_To-do item_:
Duplicate the records below, beginning at the line that contains "Identify the location of lock-icon." and stopping after the line that contains "The image size is (474, 817).".

_Records for the exercise_:
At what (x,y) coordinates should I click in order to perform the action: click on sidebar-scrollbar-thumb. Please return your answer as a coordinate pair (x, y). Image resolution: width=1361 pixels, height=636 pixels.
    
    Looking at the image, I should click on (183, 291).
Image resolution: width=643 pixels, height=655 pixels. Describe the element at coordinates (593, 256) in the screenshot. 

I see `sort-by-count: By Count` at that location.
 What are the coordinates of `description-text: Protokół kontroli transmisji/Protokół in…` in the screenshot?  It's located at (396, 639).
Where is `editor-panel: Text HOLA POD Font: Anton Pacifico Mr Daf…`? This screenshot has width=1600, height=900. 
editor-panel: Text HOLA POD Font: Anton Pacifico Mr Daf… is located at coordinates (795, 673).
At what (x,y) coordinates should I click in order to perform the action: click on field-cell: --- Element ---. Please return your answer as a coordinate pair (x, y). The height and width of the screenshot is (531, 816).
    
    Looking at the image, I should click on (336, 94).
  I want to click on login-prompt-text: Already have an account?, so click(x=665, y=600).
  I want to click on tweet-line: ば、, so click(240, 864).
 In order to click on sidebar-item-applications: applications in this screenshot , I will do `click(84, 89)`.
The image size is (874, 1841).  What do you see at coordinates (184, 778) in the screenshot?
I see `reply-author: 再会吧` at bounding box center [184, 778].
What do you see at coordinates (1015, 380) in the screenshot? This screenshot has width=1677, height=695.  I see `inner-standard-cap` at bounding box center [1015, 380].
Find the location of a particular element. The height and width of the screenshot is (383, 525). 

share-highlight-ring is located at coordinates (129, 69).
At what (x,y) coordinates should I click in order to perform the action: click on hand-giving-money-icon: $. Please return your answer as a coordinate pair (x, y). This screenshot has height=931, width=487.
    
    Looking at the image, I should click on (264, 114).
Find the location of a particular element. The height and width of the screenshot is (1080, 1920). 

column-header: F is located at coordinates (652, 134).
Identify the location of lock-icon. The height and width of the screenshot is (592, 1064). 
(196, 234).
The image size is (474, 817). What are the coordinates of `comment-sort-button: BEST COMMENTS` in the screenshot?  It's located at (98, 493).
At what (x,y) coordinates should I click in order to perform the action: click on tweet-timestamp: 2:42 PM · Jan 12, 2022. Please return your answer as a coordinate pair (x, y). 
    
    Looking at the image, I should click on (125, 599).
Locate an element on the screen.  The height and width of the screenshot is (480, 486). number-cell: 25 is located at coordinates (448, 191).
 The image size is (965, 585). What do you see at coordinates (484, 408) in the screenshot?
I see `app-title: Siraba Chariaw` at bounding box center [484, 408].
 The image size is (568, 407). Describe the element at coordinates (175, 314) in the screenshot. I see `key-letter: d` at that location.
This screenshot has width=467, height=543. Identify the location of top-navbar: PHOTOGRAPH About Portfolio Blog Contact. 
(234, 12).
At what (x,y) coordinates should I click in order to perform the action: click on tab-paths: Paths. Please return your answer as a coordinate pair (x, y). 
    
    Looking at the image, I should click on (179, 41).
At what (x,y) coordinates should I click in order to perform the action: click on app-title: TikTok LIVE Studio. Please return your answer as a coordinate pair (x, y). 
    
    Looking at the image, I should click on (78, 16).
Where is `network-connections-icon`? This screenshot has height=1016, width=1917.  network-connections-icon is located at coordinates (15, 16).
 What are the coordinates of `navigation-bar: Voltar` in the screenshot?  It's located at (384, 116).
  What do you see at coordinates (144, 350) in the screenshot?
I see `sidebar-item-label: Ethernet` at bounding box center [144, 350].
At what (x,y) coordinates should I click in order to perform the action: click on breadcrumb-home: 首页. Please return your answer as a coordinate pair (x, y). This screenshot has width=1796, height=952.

_Finished task_:
Identify the location of lock-icon. The height and width of the screenshot is (592, 1064). 
(196, 234).
The image size is (474, 817). What are the coordinates of `comment-sort-button: BEST COMMENTS` in the screenshot?  It's located at (98, 493).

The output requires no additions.